Самуил Эзра Финклер — как можно не быть умным при таком-то имени?
Именно Финклер оказался первым, кому взволнованный Треслав там же, в Барселоне, поведал о предсказании гадалки. Они тогда жили в одном номере.
— Еще и Джуно приплела какую-то, — жаловался Треслав. — Ладно там Джудит или Джулия, это хоть нормальные имена, но на кой же тут Джуно?

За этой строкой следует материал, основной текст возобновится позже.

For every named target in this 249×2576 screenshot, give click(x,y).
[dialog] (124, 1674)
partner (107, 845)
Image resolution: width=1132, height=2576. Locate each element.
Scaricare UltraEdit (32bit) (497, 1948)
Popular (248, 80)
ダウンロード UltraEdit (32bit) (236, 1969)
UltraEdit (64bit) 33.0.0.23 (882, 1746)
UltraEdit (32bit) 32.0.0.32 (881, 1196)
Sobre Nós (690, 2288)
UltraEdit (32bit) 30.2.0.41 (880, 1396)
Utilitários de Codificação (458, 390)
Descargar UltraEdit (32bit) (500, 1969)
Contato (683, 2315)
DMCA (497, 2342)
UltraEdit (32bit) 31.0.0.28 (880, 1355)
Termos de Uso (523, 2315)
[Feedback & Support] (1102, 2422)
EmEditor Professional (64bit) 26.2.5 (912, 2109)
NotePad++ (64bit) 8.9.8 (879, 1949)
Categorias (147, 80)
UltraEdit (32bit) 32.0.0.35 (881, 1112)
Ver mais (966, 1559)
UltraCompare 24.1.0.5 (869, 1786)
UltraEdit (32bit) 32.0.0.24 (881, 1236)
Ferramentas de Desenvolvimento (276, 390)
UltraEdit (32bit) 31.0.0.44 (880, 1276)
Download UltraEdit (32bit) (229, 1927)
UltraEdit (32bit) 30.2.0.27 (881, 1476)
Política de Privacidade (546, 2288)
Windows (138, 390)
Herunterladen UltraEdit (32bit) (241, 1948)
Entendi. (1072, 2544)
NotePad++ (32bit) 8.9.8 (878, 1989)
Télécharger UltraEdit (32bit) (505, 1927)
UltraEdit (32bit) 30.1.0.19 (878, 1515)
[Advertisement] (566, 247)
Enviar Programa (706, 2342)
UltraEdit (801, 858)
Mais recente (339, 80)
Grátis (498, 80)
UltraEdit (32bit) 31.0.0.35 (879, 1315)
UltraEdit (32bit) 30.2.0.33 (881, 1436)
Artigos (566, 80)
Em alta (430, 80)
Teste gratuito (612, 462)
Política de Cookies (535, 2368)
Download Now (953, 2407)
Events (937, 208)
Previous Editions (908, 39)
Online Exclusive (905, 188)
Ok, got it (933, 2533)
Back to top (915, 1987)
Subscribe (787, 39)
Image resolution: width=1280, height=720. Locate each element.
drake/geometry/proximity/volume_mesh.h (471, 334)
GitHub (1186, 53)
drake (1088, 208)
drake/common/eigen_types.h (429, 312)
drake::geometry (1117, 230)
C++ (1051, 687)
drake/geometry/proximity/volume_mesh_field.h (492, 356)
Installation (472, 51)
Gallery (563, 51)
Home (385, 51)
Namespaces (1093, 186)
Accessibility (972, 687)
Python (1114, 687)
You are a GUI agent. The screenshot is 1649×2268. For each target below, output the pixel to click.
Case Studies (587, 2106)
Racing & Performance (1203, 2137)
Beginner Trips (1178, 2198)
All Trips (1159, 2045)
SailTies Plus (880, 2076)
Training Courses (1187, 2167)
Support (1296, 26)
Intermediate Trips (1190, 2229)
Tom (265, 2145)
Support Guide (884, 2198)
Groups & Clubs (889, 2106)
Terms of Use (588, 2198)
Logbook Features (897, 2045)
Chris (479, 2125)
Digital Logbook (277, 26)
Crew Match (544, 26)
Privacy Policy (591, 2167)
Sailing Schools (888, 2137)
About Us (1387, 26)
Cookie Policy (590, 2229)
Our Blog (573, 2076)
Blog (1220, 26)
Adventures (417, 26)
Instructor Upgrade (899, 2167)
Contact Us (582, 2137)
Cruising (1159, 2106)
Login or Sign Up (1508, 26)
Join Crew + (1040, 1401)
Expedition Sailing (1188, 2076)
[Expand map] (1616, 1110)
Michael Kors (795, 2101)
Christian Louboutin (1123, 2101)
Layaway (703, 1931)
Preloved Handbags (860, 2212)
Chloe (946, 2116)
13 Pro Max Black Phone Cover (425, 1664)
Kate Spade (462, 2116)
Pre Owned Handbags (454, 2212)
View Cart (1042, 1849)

— На гой жиду жены? — переспросил Финклер в своей гнусаво-невнятной манере.
Треслав не понял.
— На гой жиду жены? — повторил Финклер.
Треслав по-прежнему не понимал. Тогда Финклер написал эту фразу на бумажке.
Треслав пожал плечами:
— По-твоему, это смешно?
— Меня это забавляет, — сказал Финклер, — а твое мнение меня не колышет.
— И что забавного, если еврей напишет слово „жид“? В чем тут фишка?